--- Source information ---

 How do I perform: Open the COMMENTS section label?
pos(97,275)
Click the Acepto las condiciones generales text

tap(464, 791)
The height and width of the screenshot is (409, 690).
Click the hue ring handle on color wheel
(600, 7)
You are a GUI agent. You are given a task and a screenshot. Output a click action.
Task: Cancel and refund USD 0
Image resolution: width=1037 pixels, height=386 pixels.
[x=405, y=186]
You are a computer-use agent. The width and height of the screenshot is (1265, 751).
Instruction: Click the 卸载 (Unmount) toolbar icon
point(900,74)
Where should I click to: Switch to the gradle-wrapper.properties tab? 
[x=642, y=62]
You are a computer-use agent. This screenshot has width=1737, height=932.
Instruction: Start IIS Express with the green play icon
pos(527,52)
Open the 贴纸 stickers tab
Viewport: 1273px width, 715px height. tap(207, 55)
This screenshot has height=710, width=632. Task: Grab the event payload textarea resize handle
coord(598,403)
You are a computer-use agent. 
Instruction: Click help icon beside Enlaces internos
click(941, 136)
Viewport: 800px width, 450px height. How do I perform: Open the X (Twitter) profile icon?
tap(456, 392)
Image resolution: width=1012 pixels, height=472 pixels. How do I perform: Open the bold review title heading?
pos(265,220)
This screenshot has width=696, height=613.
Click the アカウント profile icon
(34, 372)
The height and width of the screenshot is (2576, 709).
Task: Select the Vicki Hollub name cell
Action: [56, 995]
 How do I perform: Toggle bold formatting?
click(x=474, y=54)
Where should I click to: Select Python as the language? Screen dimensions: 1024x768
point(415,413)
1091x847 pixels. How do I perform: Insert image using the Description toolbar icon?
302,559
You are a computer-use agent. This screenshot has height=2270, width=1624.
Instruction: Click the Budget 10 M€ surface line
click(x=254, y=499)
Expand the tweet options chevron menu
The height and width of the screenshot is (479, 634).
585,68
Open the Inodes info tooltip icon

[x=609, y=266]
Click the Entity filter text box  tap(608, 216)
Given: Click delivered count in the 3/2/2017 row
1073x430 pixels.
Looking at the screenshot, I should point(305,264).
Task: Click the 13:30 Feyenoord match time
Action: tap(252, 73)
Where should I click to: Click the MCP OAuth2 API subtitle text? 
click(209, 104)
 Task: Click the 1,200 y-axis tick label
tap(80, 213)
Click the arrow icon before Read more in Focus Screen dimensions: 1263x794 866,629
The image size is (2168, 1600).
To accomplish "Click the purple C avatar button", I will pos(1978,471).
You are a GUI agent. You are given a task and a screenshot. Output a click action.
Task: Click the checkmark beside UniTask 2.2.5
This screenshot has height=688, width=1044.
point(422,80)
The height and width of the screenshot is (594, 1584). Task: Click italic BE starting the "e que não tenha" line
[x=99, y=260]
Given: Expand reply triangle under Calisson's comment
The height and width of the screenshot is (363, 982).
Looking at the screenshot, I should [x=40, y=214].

---

_What you are asked to do_
With the first line being the one containing "Task: Cancel and refund USD 0" and the last line the one containing "The image size is (2168, 1600).", transcribe exactly the lines above that fall in that range.

_Solution to the problem_
Task: Cancel and refund USD 0
Image resolution: width=1037 pixels, height=386 pixels.
[x=405, y=186]
You are a computer-use agent. The width and height of the screenshot is (1265, 751).
Instruction: Click the 卸载 (Unmount) toolbar icon
point(900,74)
Where should I click to: Switch to the gradle-wrapper.properties tab? 
[x=642, y=62]
You are a computer-use agent. This screenshot has width=1737, height=932.
Instruction: Start IIS Express with the green play icon
pos(527,52)
Open the 贴纸 stickers tab
Viewport: 1273px width, 715px height. tap(207, 55)
This screenshot has height=710, width=632. Task: Grab the event payload textarea resize handle
coord(598,403)
You are a computer-use agent. 
Instruction: Click help icon beside Enlaces internos
click(941, 136)
Viewport: 800px width, 450px height. How do I perform: Open the X (Twitter) profile icon?
tap(456, 392)
Image resolution: width=1012 pixels, height=472 pixels. How do I perform: Open the bold review title heading?
pos(265,220)
This screenshot has width=696, height=613.
Click the アカウント profile icon
(34, 372)
The height and width of the screenshot is (2576, 709).
Task: Select the Vicki Hollub name cell
Action: [56, 995]
 How do I perform: Toggle bold formatting?
click(x=474, y=54)
Where should I click to: Select Python as the language? Screen dimensions: 1024x768
point(415,413)
1091x847 pixels. How do I perform: Insert image using the Description toolbar icon?
302,559
You are a computer-use agent. This screenshot has height=2270, width=1624.
Instruction: Click the Budget 10 M€ surface line
click(x=254, y=499)
Expand the tweet options chevron menu
The height and width of the screenshot is (479, 634).
585,68
Open the Inodes info tooltip icon

[x=609, y=266]
Click the Entity filter text box  tap(608, 216)
Given: Click delivered count in the 3/2/2017 row
1073x430 pixels.
Looking at the screenshot, I should point(305,264).
Task: Click the 13:30 Feyenoord match time
Action: tap(252, 73)
Where should I click to: Click the MCP OAuth2 API subtitle text? 
click(209, 104)
 Task: Click the 1,200 y-axis tick label
tap(80, 213)
Click the arrow icon before Read more in Focus Screen dimensions: 1263x794 866,629
The image size is (2168, 1600).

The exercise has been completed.